Et si un simple scanner de la rétine pouvait aider à anticiper le risque de maladie cardiovasculaire, voire à estimer la vitesse du vieillissement biologique ? C’est l’hypothèse mise en avant par une nouvelle étude publiée le 24 octobre 2025 dans la revue Science Advances. Selon ces travaux, l’examen des yeux pourrait devenir, à terme, une fenêtre précieuse sur la santé du cœur et des vaisseaux.
Les chercheurs avancent que les modifications observées dans les vaisseaux sanguins de la rétine reflètent souvent celles qui touchent les petits vaisseaux de l’organisme. Dans un communiqué, Marie Pigeyre, auteure principale de l’étude et professeure agrégée au département de médecine de McMaster, au Canada, résume ainsi l’intérêt de cette approche : « En reliant les scanners rétiniens, la génétique et les biomarqueurs sanguins, nous avons découvert des voies moléculaires qui aident à expliquer comment le vieillissement affecte le système vasculaire ». Elle ajoute : « L’œil offre une vision unique et non invasive du système circulatoire. »
Un scanner rétinien pour évaluer la santé cardiovasculaire
Pour parvenir à ces résultats, les scientifiques ont combiné des analyses rétiniennes, des données génétiques et des échantillons sanguins provenant de plus de 74 000 participants répartis dans quatre cohortes. Cette approche croisée leur a permis d’observer un lien entre la structure des vaisseaux rétiniens et plusieurs indicateurs de santé cardiovasculaire.

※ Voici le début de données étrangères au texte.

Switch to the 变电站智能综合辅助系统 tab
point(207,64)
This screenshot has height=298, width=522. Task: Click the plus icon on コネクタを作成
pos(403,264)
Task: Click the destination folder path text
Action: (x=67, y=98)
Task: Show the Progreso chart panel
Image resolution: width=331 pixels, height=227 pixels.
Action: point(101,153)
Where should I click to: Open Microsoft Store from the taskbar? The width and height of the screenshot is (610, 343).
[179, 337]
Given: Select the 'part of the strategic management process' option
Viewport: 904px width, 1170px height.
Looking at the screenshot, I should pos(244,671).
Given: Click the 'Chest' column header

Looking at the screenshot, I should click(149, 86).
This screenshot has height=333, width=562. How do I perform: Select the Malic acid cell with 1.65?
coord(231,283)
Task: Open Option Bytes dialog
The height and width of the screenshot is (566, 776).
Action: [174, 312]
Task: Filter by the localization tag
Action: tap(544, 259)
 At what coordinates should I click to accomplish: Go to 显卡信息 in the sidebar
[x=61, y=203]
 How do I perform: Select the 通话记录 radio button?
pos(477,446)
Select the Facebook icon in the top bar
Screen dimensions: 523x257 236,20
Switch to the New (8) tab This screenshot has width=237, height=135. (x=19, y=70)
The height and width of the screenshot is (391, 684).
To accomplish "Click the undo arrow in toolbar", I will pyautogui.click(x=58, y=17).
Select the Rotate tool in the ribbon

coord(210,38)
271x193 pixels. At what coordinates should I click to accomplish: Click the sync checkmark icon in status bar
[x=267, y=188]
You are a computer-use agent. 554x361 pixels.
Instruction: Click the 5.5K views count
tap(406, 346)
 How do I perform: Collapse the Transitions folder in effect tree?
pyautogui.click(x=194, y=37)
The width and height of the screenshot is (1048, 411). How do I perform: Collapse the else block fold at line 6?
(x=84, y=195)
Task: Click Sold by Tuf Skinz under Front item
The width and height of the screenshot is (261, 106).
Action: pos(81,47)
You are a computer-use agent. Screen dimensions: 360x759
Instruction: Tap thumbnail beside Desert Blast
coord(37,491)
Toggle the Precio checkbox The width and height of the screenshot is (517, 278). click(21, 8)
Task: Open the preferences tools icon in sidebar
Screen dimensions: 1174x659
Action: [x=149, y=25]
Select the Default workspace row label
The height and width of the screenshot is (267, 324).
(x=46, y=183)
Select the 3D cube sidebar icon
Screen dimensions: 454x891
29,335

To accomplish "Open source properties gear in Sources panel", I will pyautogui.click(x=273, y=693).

Les personnes présentant des vaisseaux sanguins rétiniens plus simples et moins ramifiés semblaient avoir un risque plus élevé de maladies cardiovasculaires, notamment d’AVC et d’infarctus. Les chercheurs ont également relevé chez elles des marqueurs compatibles avec un vieillissement biologique accéléré, en particulier des signes d’inflammation.
Ces observations renforcent l’idée que les yeux pourraient servir d’indicateur indirect de l’état du système vasculaire. La rétine, facilement accessible à l’examen, offrirait ainsi une lecture précieuse de ce qui se passe dans le reste du corps.
Un examen simple, rapide et potentiellement peu coûteux
À l’heure actuelle, l’évaluation du risque cardiovasculaire repose souvent sur des examens multiples, parfois lourds, pour analyser le cœur et les vaisseaux. Face à cette réalité, les chercheurs espèrent que les scanners rétiniens pourraient un jour proposer une alternative plus simple, plus rapide et moins coûteuse.
Cette perspective intéresse particulièrement la médecine préventive, car un examen non invasif, accessible et reproductible pourrait faciliter le dépistage de personnes à risque. Une telle méthode pourrait aussi améliorer le suivi du vieillissement vasculaire au fil du temps.
Les auteurs de l’étude estiment que cette technologie pourrait compléter les outils déjà utilisés en pratique clinique, sans les remplacer immédiatement. Elle ouvrirait cependant la voie à une surveillance plus fine et plus précoce de la santé cardiovasculaire.
Des pistes biologiques pour ralentir le vieillissement vasculaire
L’équipe de recherche dit aussi avoir identifié des causes biologiques potentielles des modifications des vaisseaux sanguins de l’œil. Selon Marie Pigeyre, ces résultats pourraient déboucher sur des cibles thérapeutiques nouvelles.
« Nos résultats indiquent des cibles médicamenteuses potentielles pour ralentir le vieillissement vasculaire, réduire le fardeau des maladies cardiovasculaires et, en fin de compte, améliorer la durée de vie », a-t-elle expliqué. Cette dimension ouvre des perspectives importantes pour la prévention, mais aussi pour le développement de futurs traitements.
Les mécanismes mis en évidence concernent le lien entre vieillissement, inflammation et système vasculaire. En identifiant ces voies moléculaires, les scientifiques espèrent mieux comprendre pourquoi certaines personnes développent plus tôt des troubles cardiovasculaires.
Des résultats prometteurs, mais encore à confirmer
Malgré l’intérêt de ces données, les chercheurs appellent à la prudence. Des études supplémentaires, de plus grande ampleur, devront être menées pour confirmer l’ensemble des observations et mesurer leur valeur en situation réelle.
Avant toute application en milieu clinique, il faudra également vérifier la fiabilité de cette approche sur des populations plus larges et dans des contextes médicaux variés. Si ces résultats sont confirmés, le scanner rétinien pourrait devenir un outil précieux pour mieux prédire le vieillissement biologique et le risque cardiovasculaire.